### WHAT IS NEEDED
Retype the records, beginning at the line that contains "Image resolution: width=808" and ending after the line that contains "pos(887,532)". Don't include the pictures.

____

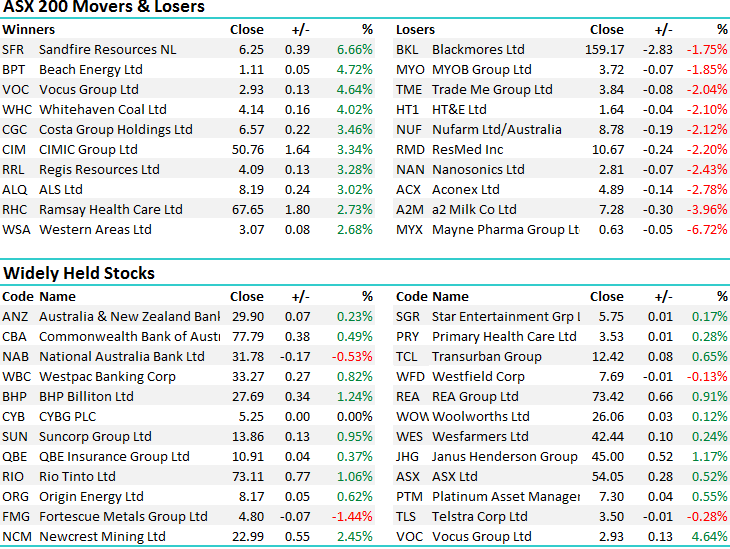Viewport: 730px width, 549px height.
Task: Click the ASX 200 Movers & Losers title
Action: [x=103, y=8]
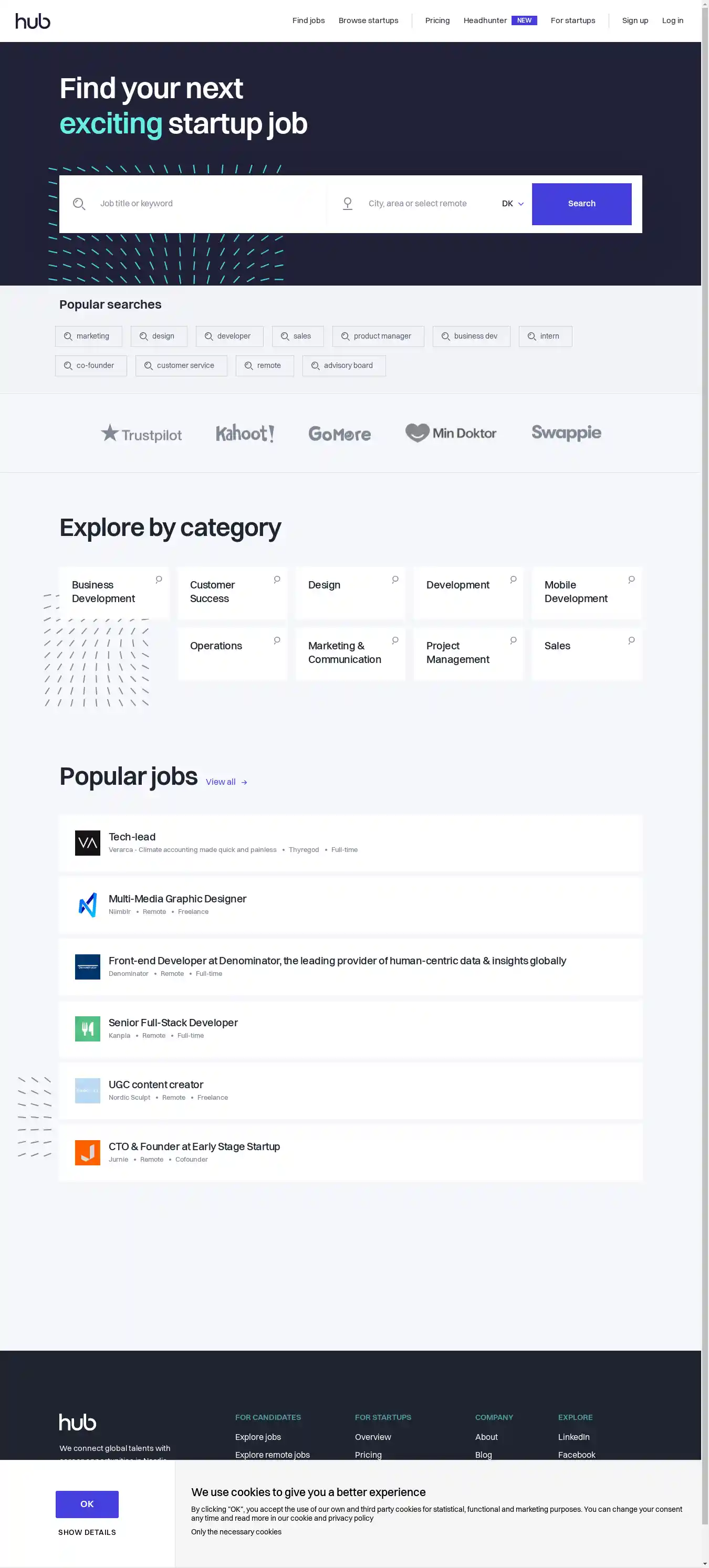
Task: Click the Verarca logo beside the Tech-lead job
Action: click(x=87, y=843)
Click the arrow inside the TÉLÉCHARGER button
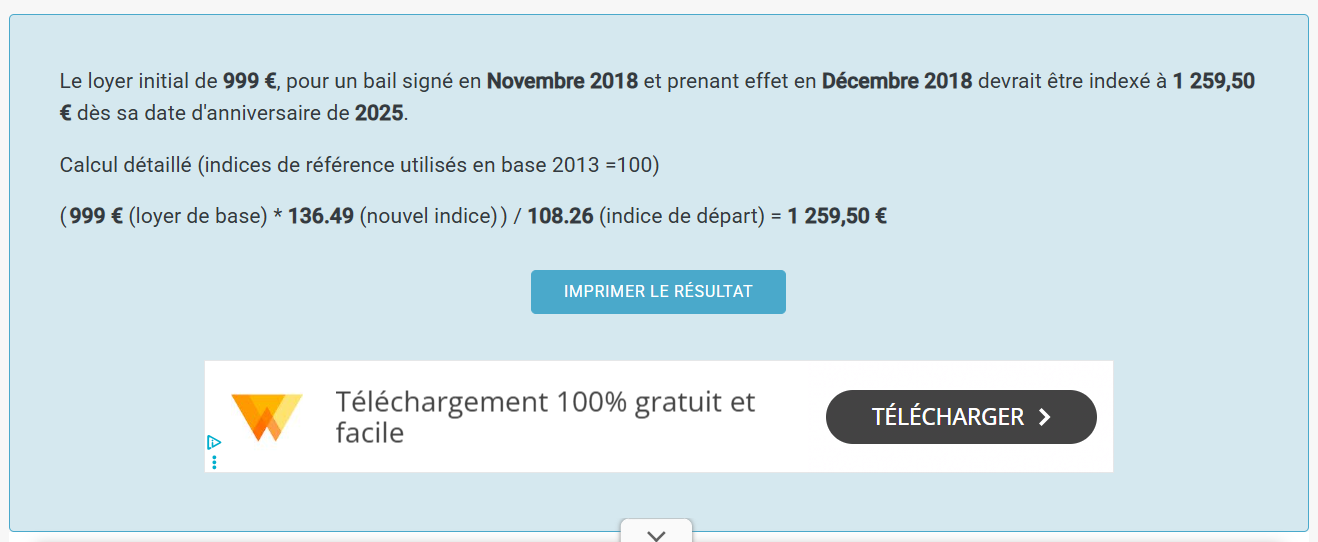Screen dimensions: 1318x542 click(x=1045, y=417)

____

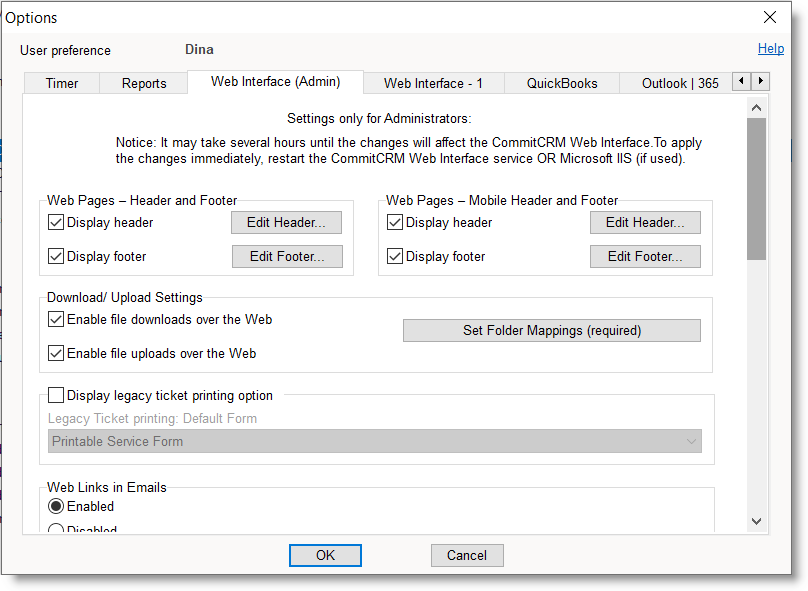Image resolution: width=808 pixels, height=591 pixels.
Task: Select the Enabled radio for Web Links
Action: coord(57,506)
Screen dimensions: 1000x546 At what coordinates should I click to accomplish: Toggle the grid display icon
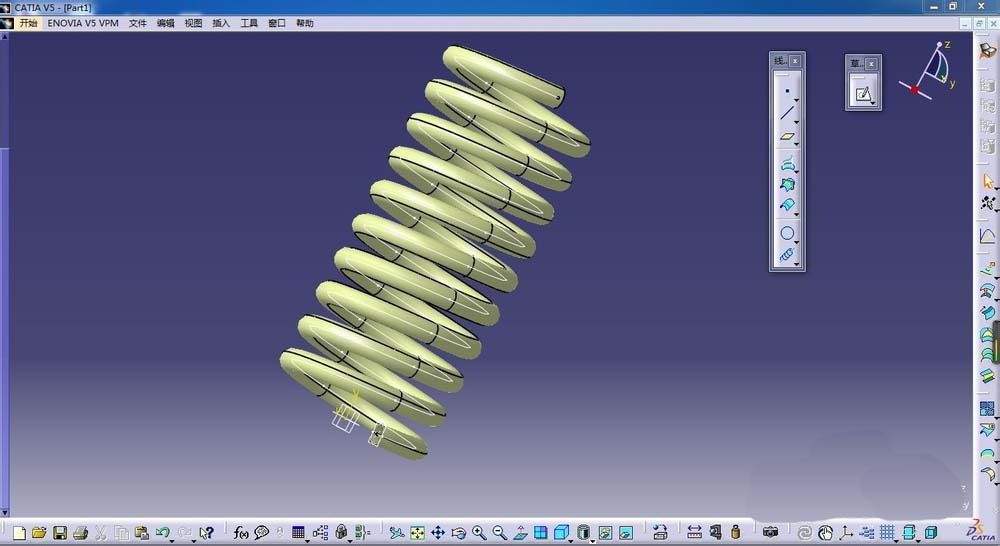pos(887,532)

____

### TASK RESULT
Image resolution: width=808 pixels, height=591 pixels.
Task: Select the Enabled radio for Web Links
Action: coord(57,506)
Screen dimensions: 1000x546 At what coordinates should I click to accomplish: Toggle the grid display icon
pos(887,532)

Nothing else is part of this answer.